Company fired employee and then told clients she resigned
A British Columbia employer violated a termination clause in its employment contract with a worker it fired for cause after one year of service and must pay her $45,000 in termination pay and aggravated damages, the B.C. Supreme Court has ruled.
Sian Davies came to Canada from Wales in 1988 and worked as a nanny. In 2006, she started a home daycare business called Daisy Chain and over the next few years obtained an early childhood education (ECE) certificate and a diploma in kindergarten and preschool teaching.
In 2015 Davies met Derek Du, who owned a business call Shineray. Du wanted to establish a daycare facility as part of Shineray’s business and was looking for a qualified person who could manage it. Du offered Davies and her Daisy Chain business the position of manager of the daycare on March 16, and Davies signed it three days later.
The contract — set to run for five years and end on July 1, 2020 — called Davies an independent contractor, but referred to her “employment and duties,” which involved setting up the daycare program, curriculum and daily operation structures, recruiting staff, creating a marketing strategy, and setting up safety procedures and regulations. The contract also set targets for Davies to meet, such as achieving a certain amount of annual net profit by September 2016 and increasing that to a certain amount in subsequent months.
The contract stipulated that if Davies failed to meet targets "in any consecutive two years during the initial term, the agreement may be terminated by Shineray.” It also allowed Shineray to terminate the agreement “with or without cause by providing you with three months’ notice of cancellation. In such an event, the company shall have no further liability or obligation to you and you will have no action, claim or demand against the company at common law or under statute.”

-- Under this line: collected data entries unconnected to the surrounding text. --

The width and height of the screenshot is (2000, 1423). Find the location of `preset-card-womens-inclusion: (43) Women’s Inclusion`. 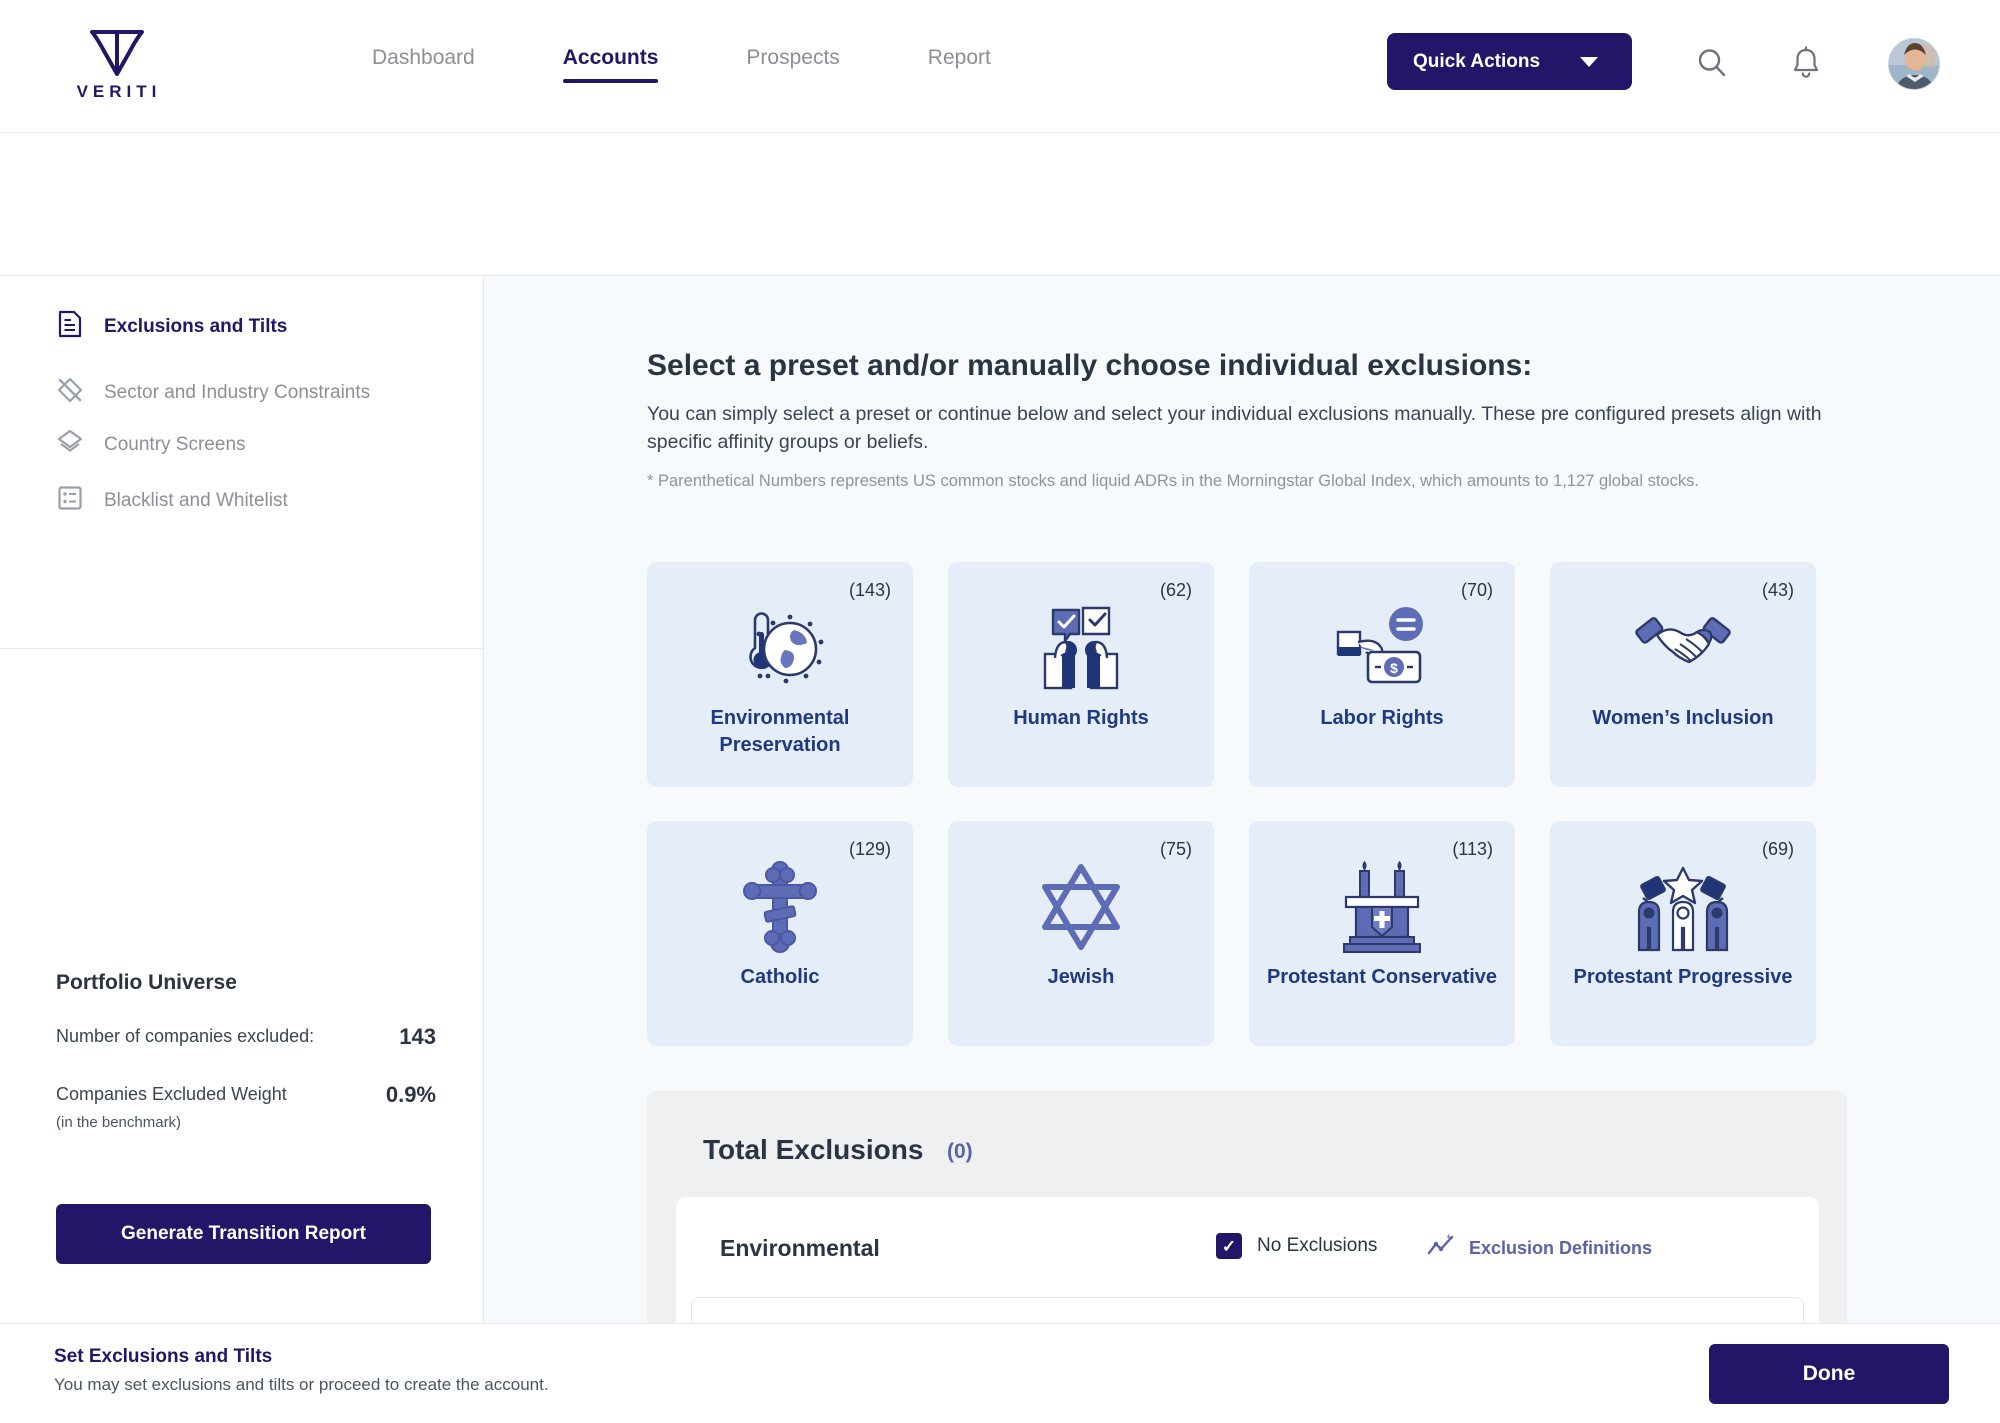

preset-card-womens-inclusion: (43) Women’s Inclusion is located at coordinates (1683, 674).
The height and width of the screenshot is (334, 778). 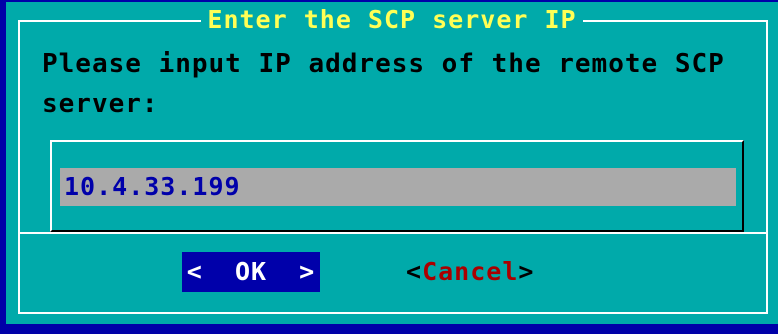 I want to click on cancel-label-rest: ancel, so click(x=478, y=272).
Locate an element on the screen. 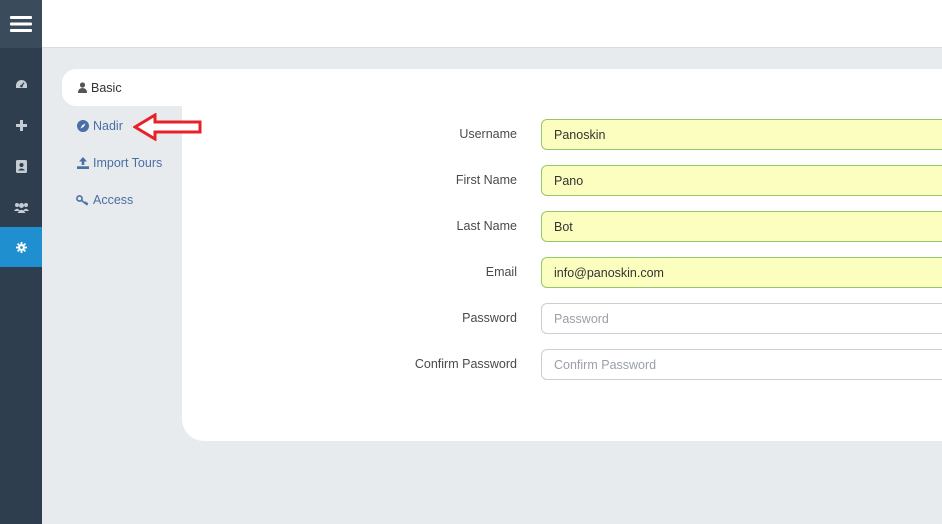 This screenshot has width=942, height=524. sidebar-item-dashboard is located at coordinates (21, 84).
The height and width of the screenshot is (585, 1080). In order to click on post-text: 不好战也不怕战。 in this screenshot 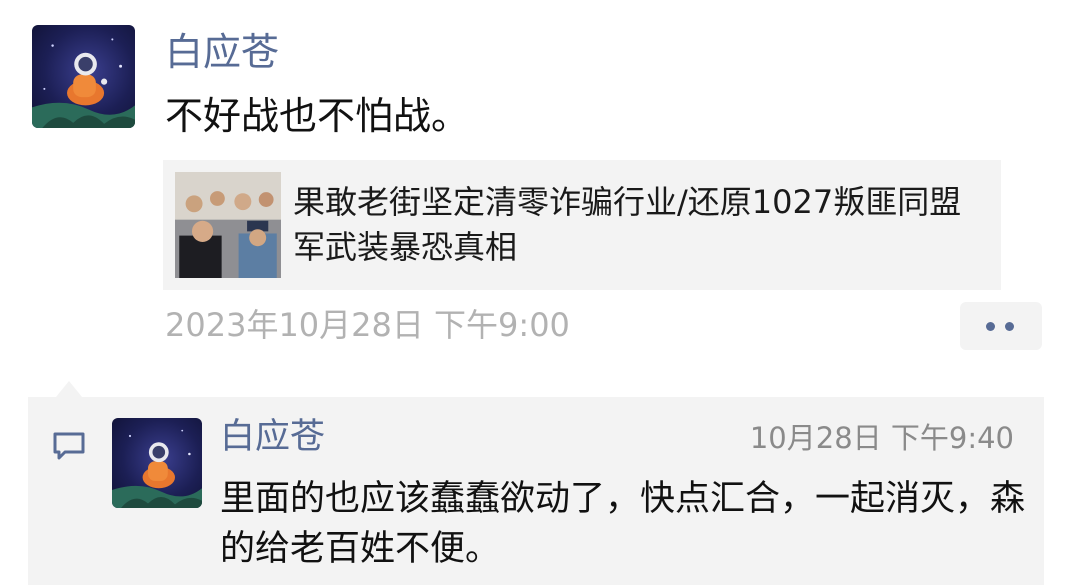, I will do `click(318, 116)`.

Though the first stage of new the daycare business required setup before July 2015, the contract set out the start date of Davies’ employment as July 1. As a result, she did some preparation work before she started getting paid — including discussions with the local health authority, paperwork, and recruitment advertising. Davies brought a significant amount of educational materials, equipment, and furniture that were property of her Daisy Chain business.
The new daycare business, called Ladybird Montessori Learning Academy, was licensed and opened in September 2015.
In January 2016, Davies received two emails from a representative of Du that expressed concern about expenses, enrolment, and how much time Davies spent doing banking. Du’s wife — who had been teaching ballet at the Shineray-owned daycare facility, was asked to take over Ladybird's banking.
On March 30, 2016, Shineray terminated Davies’ employment. Her letter of termination explained that she had failed to provide organized reports and failed to achieve more than one-half of the promised revenue. As a result, Ladybird had lost more the $130,000 since it had opened. Davies was ordered to return all relevant documents, materials, inventory, and assets by April 5.
Davies was shocked and met with Du that day, but the termination proceeded. Afraid that Shineray was already removing her access to email and the facility, she brought some friends and a U-Haul truck to Ladybird that evening and took all the materials and equipment that were property of her business, Daisy Chain.
Finding itself short of materials, Ladybird sent a letter signed by Du to parents of the daycare’s children saying the situation was “due to the sudden resignation of Sian Davies and the disappearance of our school equipment.”
Davies sued for breach of a fixed-term contract and aggravated and punitive damages.
The court found that, while the contract called Davies an independent contractor, the offer was for “employment” and Shineray controlled most aspects of her job. The reality was that “Davies was hired as an employee and the contract, which is between her and Shineray, is a contract of employment,” said the court.
The court also found that the termination clause clearly stated that Davies was entitled to three months’ notice regardless of whether the termination was for cause or not. As a result, it didn’t matter whether Shineray had established just cause — but the court noted that although Shineray referred to $130,000 in losses in the termination letter, it provided no evidence supporting that figure. The court also determined that the January 2016 emails to Davies expressing concerns were vague and didn’t constitute a warning that her employment was in jeopardy. Even if it was, Davies wasn’t given enough time to improve before her termination, the court said.
The court ordered Shineray to pay Davies three months’ pay in lieu of notice — as stipulated in the termination clause, which allowed the company to terminate the contract before its five-year fixed-term elapsed. Since Davies was paid $5,000 per month under the contract, she was owed $15,000 in termination pay.
The court also found that Shineray misrepresented the reason for Davies’ departure and essentially accused her of stealing equipment that didn’t belong to her in the letter to parents. This was “untruthful, misleading and unduly insensitive, constituting conduct made unfairly and in bad faith” that shocked Davies and cause her mental distress. In addition, Davies actions in quickly clearing out equipment that belonged to her was fuelled by the company itself when it abruptly and wrongfully terminated her, the court said in ordering Shineray to pay another $30,000 in aggravated damages, for a total award of $45,000. See Davies v. Canada Shineray Suppliers Group Inc., 2017 CarswellBC 520 (B.C. S.C.).